BEGIN SUPPLIED ENTRIES

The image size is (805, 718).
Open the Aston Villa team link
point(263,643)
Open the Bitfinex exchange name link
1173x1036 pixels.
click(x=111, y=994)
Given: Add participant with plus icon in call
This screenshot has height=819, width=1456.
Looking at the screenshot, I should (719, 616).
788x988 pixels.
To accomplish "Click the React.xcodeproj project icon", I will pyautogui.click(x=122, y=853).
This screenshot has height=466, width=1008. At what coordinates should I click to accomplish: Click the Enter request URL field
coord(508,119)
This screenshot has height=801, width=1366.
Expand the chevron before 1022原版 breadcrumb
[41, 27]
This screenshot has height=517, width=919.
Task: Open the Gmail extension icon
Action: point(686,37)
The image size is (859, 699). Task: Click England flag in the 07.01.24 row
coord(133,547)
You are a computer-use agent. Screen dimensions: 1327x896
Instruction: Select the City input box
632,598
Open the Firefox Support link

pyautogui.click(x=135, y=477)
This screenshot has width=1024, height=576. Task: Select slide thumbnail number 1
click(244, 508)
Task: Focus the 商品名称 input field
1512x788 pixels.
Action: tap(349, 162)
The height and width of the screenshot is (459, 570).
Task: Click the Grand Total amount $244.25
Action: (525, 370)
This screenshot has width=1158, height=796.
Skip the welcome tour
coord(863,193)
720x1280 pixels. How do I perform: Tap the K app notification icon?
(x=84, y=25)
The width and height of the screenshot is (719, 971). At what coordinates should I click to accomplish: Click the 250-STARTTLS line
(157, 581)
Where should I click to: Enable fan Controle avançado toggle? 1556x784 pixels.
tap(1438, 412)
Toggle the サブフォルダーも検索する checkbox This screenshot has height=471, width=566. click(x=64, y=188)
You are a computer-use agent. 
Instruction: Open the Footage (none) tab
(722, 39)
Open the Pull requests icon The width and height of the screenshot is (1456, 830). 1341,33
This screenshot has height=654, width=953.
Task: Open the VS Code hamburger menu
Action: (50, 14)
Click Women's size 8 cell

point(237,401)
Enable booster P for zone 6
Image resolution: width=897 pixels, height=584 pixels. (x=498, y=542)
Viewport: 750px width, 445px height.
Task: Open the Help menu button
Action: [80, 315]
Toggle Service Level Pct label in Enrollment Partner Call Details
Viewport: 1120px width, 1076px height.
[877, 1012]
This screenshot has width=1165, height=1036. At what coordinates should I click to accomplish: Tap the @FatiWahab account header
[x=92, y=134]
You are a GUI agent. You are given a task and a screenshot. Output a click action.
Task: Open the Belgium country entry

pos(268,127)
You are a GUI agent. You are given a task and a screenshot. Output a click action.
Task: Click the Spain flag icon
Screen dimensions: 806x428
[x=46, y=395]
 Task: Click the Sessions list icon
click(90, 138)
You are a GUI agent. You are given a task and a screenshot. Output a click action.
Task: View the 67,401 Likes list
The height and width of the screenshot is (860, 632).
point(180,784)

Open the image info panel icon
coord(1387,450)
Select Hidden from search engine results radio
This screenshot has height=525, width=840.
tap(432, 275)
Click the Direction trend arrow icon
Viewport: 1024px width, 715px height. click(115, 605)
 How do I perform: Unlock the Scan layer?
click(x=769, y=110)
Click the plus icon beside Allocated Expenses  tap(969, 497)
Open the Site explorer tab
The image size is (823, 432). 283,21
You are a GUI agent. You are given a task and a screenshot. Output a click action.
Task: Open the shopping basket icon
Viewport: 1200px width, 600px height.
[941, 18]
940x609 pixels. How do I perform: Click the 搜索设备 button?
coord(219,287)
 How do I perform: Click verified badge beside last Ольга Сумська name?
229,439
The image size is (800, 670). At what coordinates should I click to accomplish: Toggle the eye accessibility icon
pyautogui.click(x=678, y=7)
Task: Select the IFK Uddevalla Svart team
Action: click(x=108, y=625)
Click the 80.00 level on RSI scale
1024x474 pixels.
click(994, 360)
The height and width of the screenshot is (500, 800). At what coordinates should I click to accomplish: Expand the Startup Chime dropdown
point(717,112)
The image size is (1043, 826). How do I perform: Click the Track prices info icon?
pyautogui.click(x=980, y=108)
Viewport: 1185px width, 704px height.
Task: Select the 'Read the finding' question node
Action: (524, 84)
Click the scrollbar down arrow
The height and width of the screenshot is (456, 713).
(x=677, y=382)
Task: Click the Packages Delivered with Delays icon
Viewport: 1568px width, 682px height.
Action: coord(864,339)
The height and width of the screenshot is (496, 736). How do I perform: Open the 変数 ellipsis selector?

END SUPPLIED ENTRIES

▶ _ABOUT THIS EXERCISE_:
Exactly as given, repeat every record above.

▶ _ANSWER SECTION_:
The image size is (805, 718).
Open the Aston Villa team link
point(263,643)
Open the Bitfinex exchange name link
1173x1036 pixels.
click(x=111, y=994)
Given: Add participant with plus icon in call
This screenshot has height=819, width=1456.
Looking at the screenshot, I should (719, 616).
788x988 pixels.
To accomplish "Click the React.xcodeproj project icon", I will pyautogui.click(x=122, y=853).
This screenshot has height=466, width=1008. At what coordinates should I click to accomplish: Click the Enter request URL field
coord(508,119)
This screenshot has height=801, width=1366.
Expand the chevron before 1022原版 breadcrumb
[41, 27]
This screenshot has height=517, width=919.
Task: Open the Gmail extension icon
Action: point(686,37)
The image size is (859, 699). Task: Click England flag in the 07.01.24 row
coord(133,547)
You are a computer-use agent. Screen dimensions: 1327x896
Instruction: Select the City input box
632,598
Open the Firefox Support link

pyautogui.click(x=135, y=477)
This screenshot has width=1024, height=576. Task: Select slide thumbnail number 1
click(244, 508)
Task: Focus the 商品名称 input field
1512x788 pixels.
Action: tap(349, 162)
The height and width of the screenshot is (459, 570).
Task: Click the Grand Total amount $244.25
Action: (525, 370)
This screenshot has width=1158, height=796.
Skip the welcome tour
coord(863,193)
720x1280 pixels. How do I perform: Tap the K app notification icon?
(x=84, y=25)
The width and height of the screenshot is (719, 971). At what coordinates should I click to accomplish: Click the 250-STARTTLS line
(157, 581)
Where should I click to: Enable fan Controle avançado toggle? 1556x784 pixels.
tap(1438, 412)
Toggle the サブフォルダーも検索する checkbox This screenshot has height=471, width=566. click(x=64, y=188)
You are a computer-use agent. 
Instruction: Open the Footage (none) tab
(722, 39)
Open the Pull requests icon The width and height of the screenshot is (1456, 830). 1341,33
This screenshot has height=654, width=953.
Task: Open the VS Code hamburger menu
Action: (50, 14)
Click Women's size 8 cell

point(237,401)
Enable booster P for zone 6
Image resolution: width=897 pixels, height=584 pixels. (x=498, y=542)
Viewport: 750px width, 445px height.
Task: Open the Help menu button
Action: [80, 315]
Toggle Service Level Pct label in Enrollment Partner Call Details
Viewport: 1120px width, 1076px height.
[877, 1012]
This screenshot has width=1165, height=1036. At what coordinates should I click to accomplish: Tap the @FatiWahab account header
[x=92, y=134]
You are a GUI agent. You are given a task and a screenshot. Output a click action.
Task: Open the Belgium country entry

pos(268,127)
You are a GUI agent. You are given a task and a screenshot. Output a click action.
Task: Click the Spain flag icon
Screen dimensions: 806x428
[x=46, y=395]
 Task: Click the Sessions list icon
click(90, 138)
You are a GUI agent. You are given a task and a screenshot. Output a click action.
Task: View the 67,401 Likes list
The height and width of the screenshot is (860, 632).
point(180,784)

Open the image info panel icon
coord(1387,450)
Select Hidden from search engine results radio
This screenshot has height=525, width=840.
tap(432, 275)
Click the Direction trend arrow icon
Viewport: 1024px width, 715px height. click(115, 605)
 How do I perform: Unlock the Scan layer?
click(x=769, y=110)
Click the plus icon beside Allocated Expenses  tap(969, 497)
Open the Site explorer tab
The image size is (823, 432). 283,21
You are a GUI agent. You are given a task and a screenshot. Output a click action.
Task: Open the shopping basket icon
Viewport: 1200px width, 600px height.
[941, 18]
940x609 pixels. How do I perform: Click the 搜索设备 button?
coord(219,287)
 How do I perform: Click verified badge beside last Ольга Сумська name?
229,439
The image size is (800, 670). At what coordinates should I click to accomplish: Toggle the eye accessibility icon
pyautogui.click(x=678, y=7)
Task: Select the IFK Uddevalla Svart team
Action: click(x=108, y=625)
Click the 80.00 level on RSI scale
1024x474 pixels.
click(994, 360)
The height and width of the screenshot is (500, 800). At what coordinates should I click to accomplish: Expand the Startup Chime dropdown
point(717,112)
The image size is (1043, 826). How do I perform: Click the Track prices info icon?
pyautogui.click(x=980, y=108)
Viewport: 1185px width, 704px height.
Task: Select the 'Read the finding' question node
Action: (524, 84)
Click the scrollbar down arrow
The height and width of the screenshot is (456, 713).
(x=677, y=382)
Task: Click the Packages Delivered with Delays icon
Viewport: 1568px width, 682px height.
Action: coord(864,339)
The height and width of the screenshot is (496, 736). How do I perform: Open the 変数 ellipsis selector?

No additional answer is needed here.